GIVEN RECORDS:
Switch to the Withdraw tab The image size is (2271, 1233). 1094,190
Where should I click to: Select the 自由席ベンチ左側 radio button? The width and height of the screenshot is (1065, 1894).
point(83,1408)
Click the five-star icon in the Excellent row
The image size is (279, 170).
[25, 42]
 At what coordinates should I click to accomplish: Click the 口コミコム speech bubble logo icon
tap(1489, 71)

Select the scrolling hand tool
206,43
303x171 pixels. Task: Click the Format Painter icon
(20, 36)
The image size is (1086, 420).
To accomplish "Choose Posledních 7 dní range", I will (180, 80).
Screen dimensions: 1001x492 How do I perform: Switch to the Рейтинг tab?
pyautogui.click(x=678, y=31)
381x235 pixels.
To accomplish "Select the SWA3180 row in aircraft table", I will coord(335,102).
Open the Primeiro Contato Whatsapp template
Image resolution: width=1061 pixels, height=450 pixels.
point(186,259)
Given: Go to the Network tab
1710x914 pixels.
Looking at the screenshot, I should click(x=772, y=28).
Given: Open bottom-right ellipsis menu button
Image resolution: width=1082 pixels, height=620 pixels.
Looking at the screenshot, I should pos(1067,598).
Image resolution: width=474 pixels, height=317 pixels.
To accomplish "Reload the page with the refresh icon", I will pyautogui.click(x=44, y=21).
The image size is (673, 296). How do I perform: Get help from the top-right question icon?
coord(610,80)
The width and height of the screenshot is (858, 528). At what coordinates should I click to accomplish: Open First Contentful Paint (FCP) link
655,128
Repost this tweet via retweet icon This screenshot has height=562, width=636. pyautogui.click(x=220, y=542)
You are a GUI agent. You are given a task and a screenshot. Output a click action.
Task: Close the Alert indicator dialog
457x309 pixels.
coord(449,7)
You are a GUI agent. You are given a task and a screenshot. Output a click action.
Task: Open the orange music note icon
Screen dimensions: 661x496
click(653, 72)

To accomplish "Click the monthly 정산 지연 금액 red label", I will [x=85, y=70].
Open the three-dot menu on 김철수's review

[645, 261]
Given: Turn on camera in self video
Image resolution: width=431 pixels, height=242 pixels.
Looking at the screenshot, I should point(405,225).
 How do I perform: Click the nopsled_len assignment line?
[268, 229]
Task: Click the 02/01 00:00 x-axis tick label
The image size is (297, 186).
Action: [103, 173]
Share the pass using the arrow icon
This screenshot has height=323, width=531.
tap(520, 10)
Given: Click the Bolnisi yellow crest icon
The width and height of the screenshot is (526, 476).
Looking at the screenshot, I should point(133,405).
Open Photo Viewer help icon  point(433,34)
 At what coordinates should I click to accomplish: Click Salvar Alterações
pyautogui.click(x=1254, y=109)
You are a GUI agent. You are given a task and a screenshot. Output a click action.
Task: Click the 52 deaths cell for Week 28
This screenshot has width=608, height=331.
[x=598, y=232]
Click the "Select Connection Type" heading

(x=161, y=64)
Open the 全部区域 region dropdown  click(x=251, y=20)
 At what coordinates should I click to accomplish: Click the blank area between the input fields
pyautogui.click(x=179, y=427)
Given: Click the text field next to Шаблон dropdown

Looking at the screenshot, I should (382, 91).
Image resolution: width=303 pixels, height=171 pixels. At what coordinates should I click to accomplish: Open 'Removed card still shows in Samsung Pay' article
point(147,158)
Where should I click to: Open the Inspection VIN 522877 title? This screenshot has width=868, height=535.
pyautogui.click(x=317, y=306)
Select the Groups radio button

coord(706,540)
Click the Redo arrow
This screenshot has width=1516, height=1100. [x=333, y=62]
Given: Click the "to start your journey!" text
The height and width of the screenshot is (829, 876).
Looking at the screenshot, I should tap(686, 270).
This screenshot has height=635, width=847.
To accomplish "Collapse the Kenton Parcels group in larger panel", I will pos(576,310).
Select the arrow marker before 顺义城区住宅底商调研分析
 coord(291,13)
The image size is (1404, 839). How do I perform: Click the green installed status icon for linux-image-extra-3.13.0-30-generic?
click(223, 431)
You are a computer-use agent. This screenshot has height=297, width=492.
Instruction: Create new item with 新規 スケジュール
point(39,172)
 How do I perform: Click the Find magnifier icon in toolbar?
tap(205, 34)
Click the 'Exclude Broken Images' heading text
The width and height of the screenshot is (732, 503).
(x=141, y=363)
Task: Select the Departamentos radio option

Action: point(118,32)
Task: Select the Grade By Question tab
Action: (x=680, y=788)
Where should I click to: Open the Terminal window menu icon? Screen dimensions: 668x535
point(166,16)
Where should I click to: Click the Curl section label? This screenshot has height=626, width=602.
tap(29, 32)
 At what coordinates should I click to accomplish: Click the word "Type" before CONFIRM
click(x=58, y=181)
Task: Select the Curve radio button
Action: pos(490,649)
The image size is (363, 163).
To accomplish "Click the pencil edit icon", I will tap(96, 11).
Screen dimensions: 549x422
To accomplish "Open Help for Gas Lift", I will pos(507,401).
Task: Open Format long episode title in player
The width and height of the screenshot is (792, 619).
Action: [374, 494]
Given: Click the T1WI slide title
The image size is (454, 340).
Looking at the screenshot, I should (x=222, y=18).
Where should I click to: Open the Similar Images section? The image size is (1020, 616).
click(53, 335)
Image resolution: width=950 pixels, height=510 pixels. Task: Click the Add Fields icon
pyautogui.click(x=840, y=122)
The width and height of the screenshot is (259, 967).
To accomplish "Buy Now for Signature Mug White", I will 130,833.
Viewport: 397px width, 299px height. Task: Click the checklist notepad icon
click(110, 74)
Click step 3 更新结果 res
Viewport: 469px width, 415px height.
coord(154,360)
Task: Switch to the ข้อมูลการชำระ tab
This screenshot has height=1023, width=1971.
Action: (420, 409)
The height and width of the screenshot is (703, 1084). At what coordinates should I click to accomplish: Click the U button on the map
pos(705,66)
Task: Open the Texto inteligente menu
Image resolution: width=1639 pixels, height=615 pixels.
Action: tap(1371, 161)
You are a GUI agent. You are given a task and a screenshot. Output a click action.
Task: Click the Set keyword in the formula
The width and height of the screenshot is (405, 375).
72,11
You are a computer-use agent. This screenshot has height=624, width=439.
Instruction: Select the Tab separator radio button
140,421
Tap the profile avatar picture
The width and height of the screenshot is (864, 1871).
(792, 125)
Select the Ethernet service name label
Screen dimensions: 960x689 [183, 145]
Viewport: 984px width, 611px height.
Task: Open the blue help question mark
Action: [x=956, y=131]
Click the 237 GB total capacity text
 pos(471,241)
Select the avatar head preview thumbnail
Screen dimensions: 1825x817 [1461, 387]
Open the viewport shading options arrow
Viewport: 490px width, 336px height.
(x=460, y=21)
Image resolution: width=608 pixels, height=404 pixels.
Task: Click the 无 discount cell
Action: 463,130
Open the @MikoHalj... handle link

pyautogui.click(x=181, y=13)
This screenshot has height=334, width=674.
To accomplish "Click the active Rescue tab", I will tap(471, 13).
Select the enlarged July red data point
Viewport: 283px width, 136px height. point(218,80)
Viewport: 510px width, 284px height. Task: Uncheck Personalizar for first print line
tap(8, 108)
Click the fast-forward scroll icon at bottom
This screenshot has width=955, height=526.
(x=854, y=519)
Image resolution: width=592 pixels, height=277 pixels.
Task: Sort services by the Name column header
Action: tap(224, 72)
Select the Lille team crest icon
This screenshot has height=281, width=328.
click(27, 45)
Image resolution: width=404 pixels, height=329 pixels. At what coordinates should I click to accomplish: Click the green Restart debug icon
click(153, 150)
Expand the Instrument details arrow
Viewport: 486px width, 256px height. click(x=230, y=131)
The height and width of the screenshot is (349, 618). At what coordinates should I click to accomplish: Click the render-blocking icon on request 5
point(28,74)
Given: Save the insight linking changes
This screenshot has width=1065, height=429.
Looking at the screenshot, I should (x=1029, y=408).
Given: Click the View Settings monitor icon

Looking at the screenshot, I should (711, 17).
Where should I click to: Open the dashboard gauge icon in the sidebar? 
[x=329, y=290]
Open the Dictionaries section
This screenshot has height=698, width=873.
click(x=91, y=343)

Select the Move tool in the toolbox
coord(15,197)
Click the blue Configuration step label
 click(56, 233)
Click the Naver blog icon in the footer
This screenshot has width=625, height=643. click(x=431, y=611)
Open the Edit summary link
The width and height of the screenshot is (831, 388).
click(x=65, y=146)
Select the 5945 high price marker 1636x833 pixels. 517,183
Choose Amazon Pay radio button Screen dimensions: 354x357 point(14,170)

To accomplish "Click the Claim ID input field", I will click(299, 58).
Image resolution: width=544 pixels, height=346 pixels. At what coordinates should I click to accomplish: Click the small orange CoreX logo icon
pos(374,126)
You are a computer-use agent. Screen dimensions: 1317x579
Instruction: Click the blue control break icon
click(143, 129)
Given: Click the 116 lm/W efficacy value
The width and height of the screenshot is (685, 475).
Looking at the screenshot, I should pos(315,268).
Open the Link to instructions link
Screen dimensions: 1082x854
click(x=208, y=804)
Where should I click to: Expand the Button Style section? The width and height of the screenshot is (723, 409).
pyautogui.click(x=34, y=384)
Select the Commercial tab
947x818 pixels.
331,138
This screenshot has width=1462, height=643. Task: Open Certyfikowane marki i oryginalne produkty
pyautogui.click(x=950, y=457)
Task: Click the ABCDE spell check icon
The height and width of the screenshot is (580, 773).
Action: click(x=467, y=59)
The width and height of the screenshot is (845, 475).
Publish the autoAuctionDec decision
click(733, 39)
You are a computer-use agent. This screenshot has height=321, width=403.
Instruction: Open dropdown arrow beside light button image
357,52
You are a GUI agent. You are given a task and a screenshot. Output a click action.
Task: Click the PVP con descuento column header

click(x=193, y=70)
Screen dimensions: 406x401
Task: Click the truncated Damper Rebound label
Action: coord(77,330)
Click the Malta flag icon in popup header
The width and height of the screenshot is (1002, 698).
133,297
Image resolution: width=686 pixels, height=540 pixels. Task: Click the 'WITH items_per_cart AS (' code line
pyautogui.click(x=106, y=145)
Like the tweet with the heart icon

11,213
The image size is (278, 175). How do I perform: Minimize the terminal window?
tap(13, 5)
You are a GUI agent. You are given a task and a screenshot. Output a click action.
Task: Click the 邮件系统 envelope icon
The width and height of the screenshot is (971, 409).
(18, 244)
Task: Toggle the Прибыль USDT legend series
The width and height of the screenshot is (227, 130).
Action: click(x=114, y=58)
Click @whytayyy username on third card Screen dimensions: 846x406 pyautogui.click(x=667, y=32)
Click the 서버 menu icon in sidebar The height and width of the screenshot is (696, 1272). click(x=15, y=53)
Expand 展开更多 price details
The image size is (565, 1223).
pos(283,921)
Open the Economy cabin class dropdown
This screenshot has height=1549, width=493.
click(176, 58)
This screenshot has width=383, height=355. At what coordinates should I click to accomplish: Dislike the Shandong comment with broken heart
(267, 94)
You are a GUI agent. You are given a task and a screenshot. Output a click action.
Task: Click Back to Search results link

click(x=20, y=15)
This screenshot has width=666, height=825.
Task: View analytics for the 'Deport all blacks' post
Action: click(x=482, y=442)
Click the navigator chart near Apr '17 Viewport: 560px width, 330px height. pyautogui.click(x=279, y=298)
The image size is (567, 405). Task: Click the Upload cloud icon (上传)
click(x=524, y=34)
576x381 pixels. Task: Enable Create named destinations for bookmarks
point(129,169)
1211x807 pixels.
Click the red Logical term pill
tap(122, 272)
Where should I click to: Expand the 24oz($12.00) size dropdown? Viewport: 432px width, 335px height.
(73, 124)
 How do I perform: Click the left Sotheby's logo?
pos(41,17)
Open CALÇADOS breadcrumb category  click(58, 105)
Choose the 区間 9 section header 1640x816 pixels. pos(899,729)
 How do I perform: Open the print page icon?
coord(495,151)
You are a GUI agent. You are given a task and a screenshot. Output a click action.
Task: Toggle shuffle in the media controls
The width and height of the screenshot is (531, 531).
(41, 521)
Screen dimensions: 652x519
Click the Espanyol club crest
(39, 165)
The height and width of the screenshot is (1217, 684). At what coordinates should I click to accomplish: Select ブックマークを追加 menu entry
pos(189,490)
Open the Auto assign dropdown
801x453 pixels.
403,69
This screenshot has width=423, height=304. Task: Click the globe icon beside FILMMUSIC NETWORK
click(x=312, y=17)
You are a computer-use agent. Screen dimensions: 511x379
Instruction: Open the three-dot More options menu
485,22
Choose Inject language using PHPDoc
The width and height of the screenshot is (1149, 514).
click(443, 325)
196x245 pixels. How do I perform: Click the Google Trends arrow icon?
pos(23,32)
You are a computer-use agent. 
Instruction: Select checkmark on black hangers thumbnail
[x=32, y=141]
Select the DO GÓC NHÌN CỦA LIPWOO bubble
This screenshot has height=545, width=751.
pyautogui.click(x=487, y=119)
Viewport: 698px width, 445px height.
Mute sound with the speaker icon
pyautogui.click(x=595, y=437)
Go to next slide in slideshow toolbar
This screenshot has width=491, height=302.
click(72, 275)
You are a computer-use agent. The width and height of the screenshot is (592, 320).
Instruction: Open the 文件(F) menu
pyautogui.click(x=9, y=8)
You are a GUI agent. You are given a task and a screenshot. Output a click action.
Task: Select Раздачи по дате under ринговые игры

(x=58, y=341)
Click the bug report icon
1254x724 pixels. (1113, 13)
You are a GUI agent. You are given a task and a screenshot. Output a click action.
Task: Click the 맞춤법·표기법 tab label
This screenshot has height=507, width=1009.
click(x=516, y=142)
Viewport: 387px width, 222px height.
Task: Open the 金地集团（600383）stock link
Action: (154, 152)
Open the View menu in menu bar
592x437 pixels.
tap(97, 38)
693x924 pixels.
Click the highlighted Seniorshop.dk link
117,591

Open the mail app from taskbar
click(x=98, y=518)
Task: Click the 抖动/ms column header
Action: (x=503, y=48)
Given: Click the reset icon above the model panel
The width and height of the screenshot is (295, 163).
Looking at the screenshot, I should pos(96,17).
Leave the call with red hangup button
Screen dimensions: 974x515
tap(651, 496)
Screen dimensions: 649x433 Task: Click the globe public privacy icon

YOUR OBJECTIVE: The word "bottom" is the filter: copy every line of the listing above that contains it.

PROBLEM SOLUTION:
Given: Open bottom-right ellipsis menu button
Click the fast-forward scroll icon at bottom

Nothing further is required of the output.